Wir erleben gerade wieder furchtbare Gewalttaten von Jugendlichen. In München wurde ein Mann umgebracht, der sich schützend vor Kinder stellte, in Böblingen ist ein Tourist grundlos übel zusammengeschlagen worden. Glauben Sie, dass härtere Strafen brutale Schläger abschrecken würden?
Härtere Strafen bringen meiner Meinung nach nichts. Konsequente Strafen, ja. Es ist wichtig, dass der Jugendliche Sanktionen bekommt. Aber er überlegt sich nicht, ob er drei oder sieben Jahre für die Straftat kriegt.

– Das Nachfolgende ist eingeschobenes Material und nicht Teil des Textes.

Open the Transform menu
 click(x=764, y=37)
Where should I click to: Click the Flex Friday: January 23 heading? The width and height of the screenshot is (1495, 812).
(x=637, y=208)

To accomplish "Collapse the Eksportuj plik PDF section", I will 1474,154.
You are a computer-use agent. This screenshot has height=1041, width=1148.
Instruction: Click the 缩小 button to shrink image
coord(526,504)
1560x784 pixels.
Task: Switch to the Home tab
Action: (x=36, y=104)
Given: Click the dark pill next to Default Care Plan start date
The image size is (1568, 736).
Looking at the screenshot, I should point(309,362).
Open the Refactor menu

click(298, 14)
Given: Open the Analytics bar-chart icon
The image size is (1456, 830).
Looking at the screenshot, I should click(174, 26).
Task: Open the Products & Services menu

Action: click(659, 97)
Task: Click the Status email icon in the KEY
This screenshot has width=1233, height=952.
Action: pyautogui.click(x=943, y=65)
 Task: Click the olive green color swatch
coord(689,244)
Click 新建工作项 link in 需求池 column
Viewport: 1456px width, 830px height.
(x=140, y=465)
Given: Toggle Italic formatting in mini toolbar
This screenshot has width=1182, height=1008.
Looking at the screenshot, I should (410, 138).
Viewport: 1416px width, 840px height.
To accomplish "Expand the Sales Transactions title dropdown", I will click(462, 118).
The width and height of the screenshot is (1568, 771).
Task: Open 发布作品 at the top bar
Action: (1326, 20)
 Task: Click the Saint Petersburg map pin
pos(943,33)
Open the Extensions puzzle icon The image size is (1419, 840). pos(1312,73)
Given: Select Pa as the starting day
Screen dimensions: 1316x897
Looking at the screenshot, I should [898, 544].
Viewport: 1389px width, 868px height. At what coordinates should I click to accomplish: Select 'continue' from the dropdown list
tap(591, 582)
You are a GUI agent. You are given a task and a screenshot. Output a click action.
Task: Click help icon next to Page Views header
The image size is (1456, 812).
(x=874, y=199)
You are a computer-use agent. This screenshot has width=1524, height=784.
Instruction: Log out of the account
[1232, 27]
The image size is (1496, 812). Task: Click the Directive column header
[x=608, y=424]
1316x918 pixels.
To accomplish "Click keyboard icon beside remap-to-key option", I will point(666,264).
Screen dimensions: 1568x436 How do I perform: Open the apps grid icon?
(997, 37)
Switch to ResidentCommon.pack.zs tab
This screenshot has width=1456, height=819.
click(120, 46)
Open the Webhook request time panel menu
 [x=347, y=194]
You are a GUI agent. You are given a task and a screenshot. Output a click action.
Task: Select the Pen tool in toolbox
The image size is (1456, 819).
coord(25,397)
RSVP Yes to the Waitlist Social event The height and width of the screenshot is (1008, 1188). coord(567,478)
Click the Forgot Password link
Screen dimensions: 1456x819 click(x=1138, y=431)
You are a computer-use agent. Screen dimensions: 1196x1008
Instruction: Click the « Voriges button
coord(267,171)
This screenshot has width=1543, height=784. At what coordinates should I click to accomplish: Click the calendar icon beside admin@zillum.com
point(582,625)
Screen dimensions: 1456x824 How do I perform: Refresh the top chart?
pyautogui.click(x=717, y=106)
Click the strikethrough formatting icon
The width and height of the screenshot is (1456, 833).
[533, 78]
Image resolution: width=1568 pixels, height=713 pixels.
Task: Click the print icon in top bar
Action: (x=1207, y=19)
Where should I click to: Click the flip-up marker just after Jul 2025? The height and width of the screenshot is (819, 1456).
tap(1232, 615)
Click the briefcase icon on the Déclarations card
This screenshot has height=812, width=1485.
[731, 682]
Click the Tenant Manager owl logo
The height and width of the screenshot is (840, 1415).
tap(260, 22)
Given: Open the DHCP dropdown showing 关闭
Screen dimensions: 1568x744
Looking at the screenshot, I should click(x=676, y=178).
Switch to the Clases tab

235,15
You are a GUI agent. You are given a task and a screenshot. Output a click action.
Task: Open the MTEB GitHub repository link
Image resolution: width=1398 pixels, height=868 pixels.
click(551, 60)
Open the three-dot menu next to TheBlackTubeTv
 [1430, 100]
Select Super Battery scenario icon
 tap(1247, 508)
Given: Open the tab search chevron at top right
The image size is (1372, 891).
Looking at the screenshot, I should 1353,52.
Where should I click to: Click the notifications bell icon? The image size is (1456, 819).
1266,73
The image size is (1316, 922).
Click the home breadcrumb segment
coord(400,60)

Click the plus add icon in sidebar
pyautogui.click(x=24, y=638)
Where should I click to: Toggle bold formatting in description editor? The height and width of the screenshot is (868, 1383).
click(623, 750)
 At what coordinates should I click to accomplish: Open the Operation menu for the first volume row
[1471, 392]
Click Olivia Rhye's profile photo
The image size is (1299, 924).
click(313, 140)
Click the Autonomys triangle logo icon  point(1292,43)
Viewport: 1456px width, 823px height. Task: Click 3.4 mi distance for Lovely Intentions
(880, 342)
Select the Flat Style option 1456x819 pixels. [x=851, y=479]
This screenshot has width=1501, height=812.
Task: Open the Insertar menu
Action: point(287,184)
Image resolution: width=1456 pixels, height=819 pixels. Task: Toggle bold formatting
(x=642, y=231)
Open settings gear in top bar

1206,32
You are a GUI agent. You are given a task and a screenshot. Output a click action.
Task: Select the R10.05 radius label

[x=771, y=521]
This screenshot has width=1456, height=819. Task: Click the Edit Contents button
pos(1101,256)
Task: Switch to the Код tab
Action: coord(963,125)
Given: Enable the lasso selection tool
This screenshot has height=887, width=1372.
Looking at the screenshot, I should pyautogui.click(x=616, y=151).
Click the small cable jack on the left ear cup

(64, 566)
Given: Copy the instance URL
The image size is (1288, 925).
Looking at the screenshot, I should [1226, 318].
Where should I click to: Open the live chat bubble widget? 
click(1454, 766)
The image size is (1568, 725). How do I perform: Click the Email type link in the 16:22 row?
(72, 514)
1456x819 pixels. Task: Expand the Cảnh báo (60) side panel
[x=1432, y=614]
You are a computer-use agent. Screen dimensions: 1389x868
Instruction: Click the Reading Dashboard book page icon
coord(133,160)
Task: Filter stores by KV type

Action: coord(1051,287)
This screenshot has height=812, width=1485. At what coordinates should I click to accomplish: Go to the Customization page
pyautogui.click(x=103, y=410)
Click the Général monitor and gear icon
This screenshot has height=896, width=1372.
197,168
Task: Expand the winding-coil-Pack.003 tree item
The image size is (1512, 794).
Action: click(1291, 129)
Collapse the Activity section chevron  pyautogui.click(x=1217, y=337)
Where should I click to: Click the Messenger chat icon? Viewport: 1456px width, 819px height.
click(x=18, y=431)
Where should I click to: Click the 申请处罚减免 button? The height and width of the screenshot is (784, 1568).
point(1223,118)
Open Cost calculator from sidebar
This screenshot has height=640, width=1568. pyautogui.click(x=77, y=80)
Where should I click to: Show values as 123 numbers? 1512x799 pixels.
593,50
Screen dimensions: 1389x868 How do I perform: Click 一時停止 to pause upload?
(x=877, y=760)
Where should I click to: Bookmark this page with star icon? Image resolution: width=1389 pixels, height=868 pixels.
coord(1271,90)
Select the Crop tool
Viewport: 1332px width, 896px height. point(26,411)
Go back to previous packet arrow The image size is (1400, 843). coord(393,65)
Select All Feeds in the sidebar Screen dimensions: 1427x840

Was sind für Sie konsequente Strafen?
Sanktionen, die sehr zeitnah erfolgen, am besten in Form von Wiedergutmachung. Das muss sehr früh anfangen, schon beim ersten Ladendiebstahl. Ich meine, dass manche kriminelle Karriere im Keim erstickt würde, wenn man das ganz konsequent machen würde. Noch wichtiger ist es, mehr Gewicht auf die Prävention zu legen. Unter anderem also Früh- und Sprachförderung, Stärkung der Familien, Vermittlung von Werten und Normen, Perspektiven aufzeigen und Berufschancen steigern, Vereinsleben und positives Freizeitverhalten fördern.
Sie haben im Seehaus auch einen Kindergarten mit 20 Plätzen eingerichtet. Passt das zusammen?
Es passt zusammen, weil der Bedarf von den Hauseltern da ist. In der Stadt gab es auch zu wenige Plätze, also haben wir einen eigenen Kindergarten aufgemacht. Die Kinder und Jugendlichen begegnen sich auf dem Gelände, aber sonst gibt es keinen Kontakt.
Nach Baden-Württemberg will mit Sachsen ein zweites Bundesland jugendlichen Straftätern eine Chance geben. Sie sind auch dort der Träger. Wann und wo geht's los?
Das ist noch offen. Wir wollen im Frühjahr 2010 beginnen, müssen aber noch einen geeigneten Standort finden. Wir hoffen, dass uns die Bevölkerung gut aufnimmt.